This photo of a pregnant woman on the sideline of a football game with a child on her back made me smile. The things women do – especially pregnant women – to keep life on track can be pretty incredible.
As I continued to look at it, this picture also reminded me of the ongoing discussion we have in our practice about the letters we write to patients’ employers about work restrictions during pregnancy.
Pregnancy does not mean you have to limit all physical exertion – we just want you to exert yourself safely. The ergonomic baby carrier holding the 3-year-old in the photo, for example, is acting as a counterweight for the woman and giving her back a break.
Pregnancy-related limitations are complicated, and women and their physicians have much to consider before submitting a work restriction note to an employer.
Lifting: What we know
One of the most commonly cited concerns is working in jobs that require lifting – especially heavy lifting – during pregnancy. From a medical standpoint, however, there isn’t a lot of solid data about the risk to mother and baby regarding lifting during pregnancy.

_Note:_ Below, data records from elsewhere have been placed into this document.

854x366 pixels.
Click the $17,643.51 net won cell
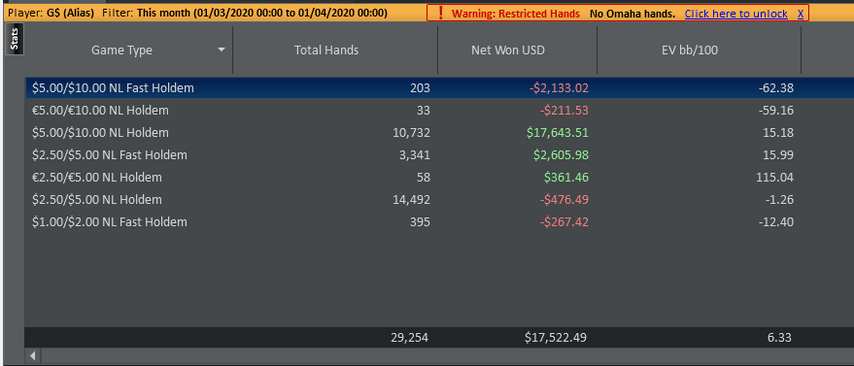557,133
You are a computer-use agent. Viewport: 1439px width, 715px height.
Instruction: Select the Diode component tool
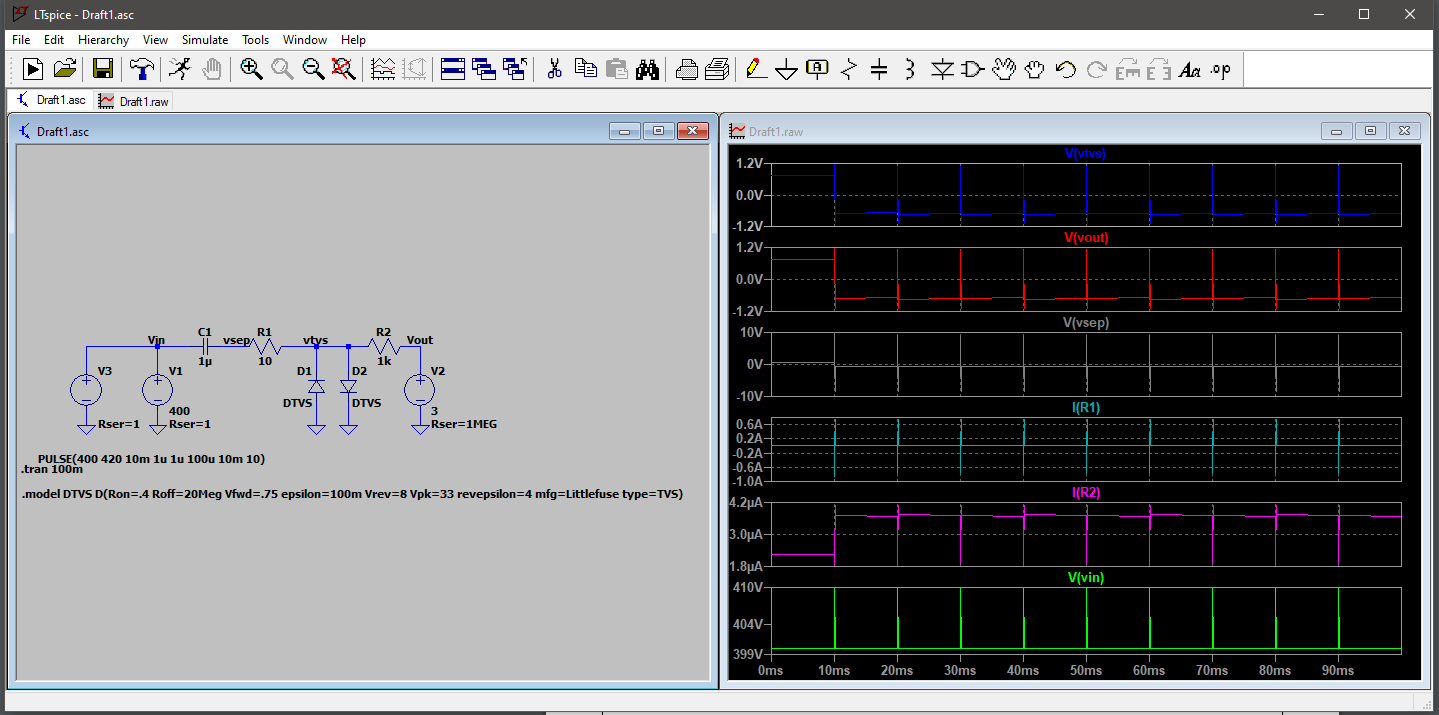[941, 69]
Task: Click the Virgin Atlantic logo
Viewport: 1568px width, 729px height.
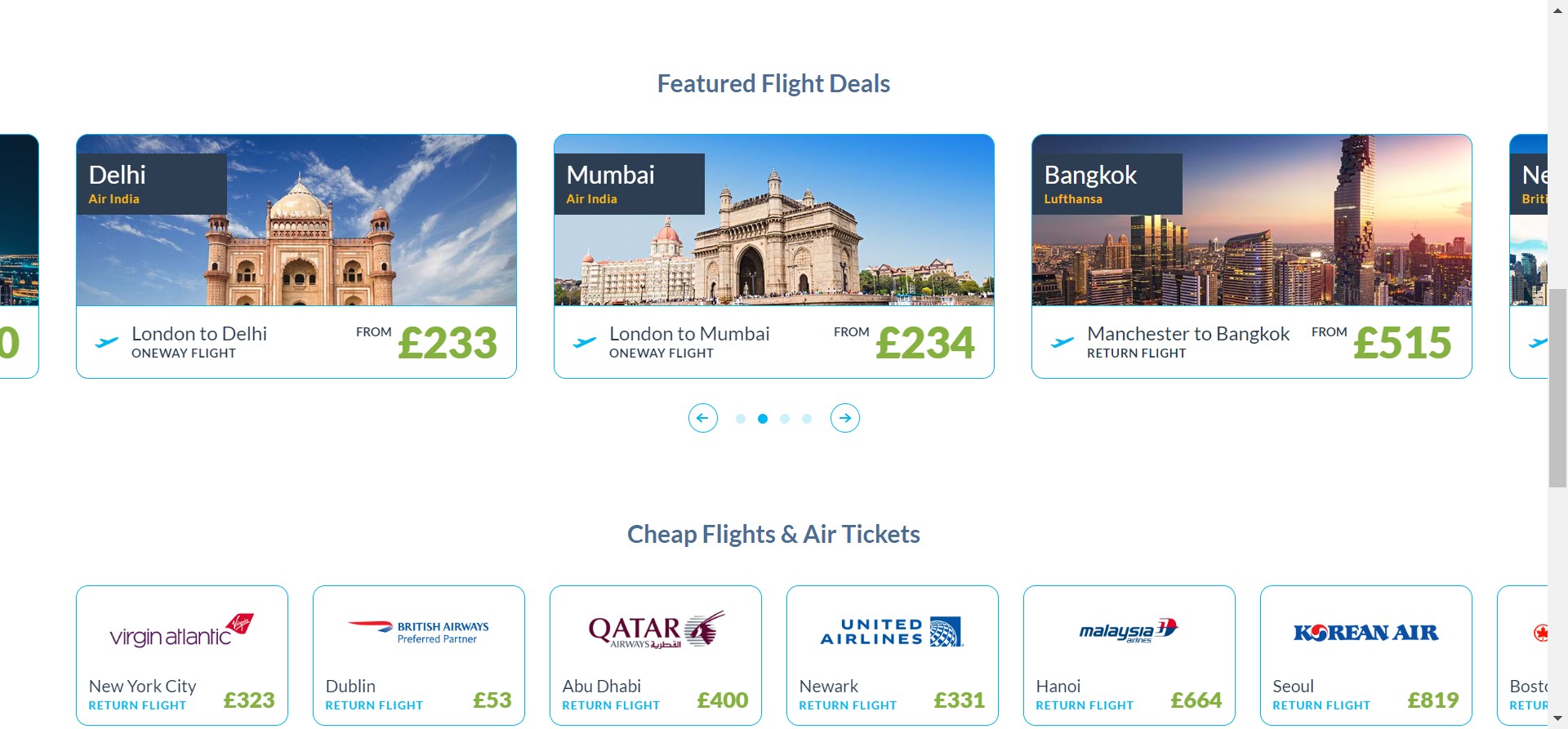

Some studies have suggested an increased risk in preterm delivery in women working jobs that require high exertion, such as heavy manual lifting. Another study suggested frequent lifting of heavy objects by women who didn’t work outside the home (but not by women who lifted at their jobs) led to obstetric complications!
Because the evidence isn’t conclusive, recommendations by obstetricians have been all over the place.
A common recommendation is to not lift objects heavier than 20 pounds during pregnancy. But that fails to take into account the many different factors that may or may not impact the lift. How often is the woman lifting these objects? Is she lifting objects from the floor? How high are the objects lifted? How advanced is her pregnancy?
Each of these factors could make a difference. If they’re not carefully considered, women might be restricted from certain types of lifting that aren’t actually dangerous, at least not at her stage of pregnancy. And the restriction might prevent her from performing crucial parts of her job.
Standing: What we know
Most women report standing as the most frequent physical activity associated with their jobs. But there is even less research about the impact of standing during pregnancy than there is on lifting.
If your job does involve a lot of standing, I think it’s reasonable to ask for a stool or chair, more frequent rest breaks, and a loosening of footwear requirements. Those requests are easy for an employer to accommodate while allowing you to continue doing your job a little more comfortably.
Smarter work restrictions
It’s critical that you give your obstetrician detailed information about your job’s duties before he or she writes a note that would limit your activity.
One article that really made an impression on me last year was “My Obstetrician Got Me Fired.” It opened my eyes to what the consequences of routine activity limitations can be and the importance of what we put in these letters.
If the doctor’s request makes it impossible for you to perform essential parts of your job, or if an employer can’t make a reasonable accommodation, you might be forced to start pregnancy leave early.
The Family and Medical Leave Act allows for some employees to have 12 weeks off during pregnancy with their jobs protected. If an employee isn’t ready or able to return to work after those 12 weeks, however, she can be let go.
Talk to your provider
There is no one-size-fits-all solution to work restrictions during pregnancy.
Certainly there are situations when limited activity or lifting restrictions should be observed. For example, if a patient has an ongoing back condition or has a job that requires repetitive and frequent bending and lifting of objects weighing more than 20 pounds, she may need to curtail some of this activity.
In general, however, most healthy women can continue to safely work through pregnancy, and many employers are willing to provide reasonable workplace accommodations.
As health care providers, we are committed to keeping you and your baby safe throughout pregnancy. But the last thing any of us want is for a patient to potentially lose her job (and employee insurance benefits) because our note requested a change in job activities that wasn’t really necessary.
Have an honest discussion with your provider about what your job really entails and what kind of accommodation your employer might reasonably be able to make. If you work together with your doctor, you should be able to find a solution that works for both your health and your job security.
Getting the job done
And the photo? Turns out the woman is Dr. Megan Meier, a family medicine physician in Oklahoma who practices sports medicine. When a last-minute conflict meant she didn’t have anyone to watch her 3-year-old, she did what many pregnant women do – she went to work and got the job done.